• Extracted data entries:

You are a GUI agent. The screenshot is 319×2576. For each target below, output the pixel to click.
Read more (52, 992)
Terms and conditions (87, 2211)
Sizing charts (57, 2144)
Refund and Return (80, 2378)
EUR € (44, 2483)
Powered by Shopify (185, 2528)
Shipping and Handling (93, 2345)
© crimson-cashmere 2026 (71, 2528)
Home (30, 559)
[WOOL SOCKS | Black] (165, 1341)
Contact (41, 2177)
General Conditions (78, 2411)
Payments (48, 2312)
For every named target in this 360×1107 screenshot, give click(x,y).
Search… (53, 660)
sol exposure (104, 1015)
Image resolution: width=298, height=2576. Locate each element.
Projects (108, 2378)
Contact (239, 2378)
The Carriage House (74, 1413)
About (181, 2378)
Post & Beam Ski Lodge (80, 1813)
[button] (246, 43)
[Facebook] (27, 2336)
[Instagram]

• INSTRUCTIONS TO FOLLOW:
Print all of the entries exactly as they are written.

• REPLY:
You are a GUI agent. The screenshot is 319×2576. For each target below, output the pixel to click.
Read more (52, 992)
Terms and conditions (87, 2211)
Sizing charts (57, 2144)
Refund and Return (80, 2378)
EUR € (44, 2483)
Powered by Shopify (185, 2528)
Shipping and Handling (93, 2345)
© crimson-cashmere 2026 (71, 2528)
Home (30, 559)
[WOOL SOCKS | Black] (165, 1341)
Contact (41, 2177)
General Conditions (78, 2411)
Payments (48, 2312)
For every named target in this 360×1107 screenshot, give click(x,y).
Search… (53, 660)
sol exposure (104, 1015)
Image resolution: width=298, height=2576. Locate each element.
Projects (108, 2378)
Contact (239, 2378)
The Carriage House (74, 1413)
About (181, 2378)
Post & Beam Ski Lodge (80, 1813)
[button] (246, 43)
[Facebook] (27, 2336)
[Instagram]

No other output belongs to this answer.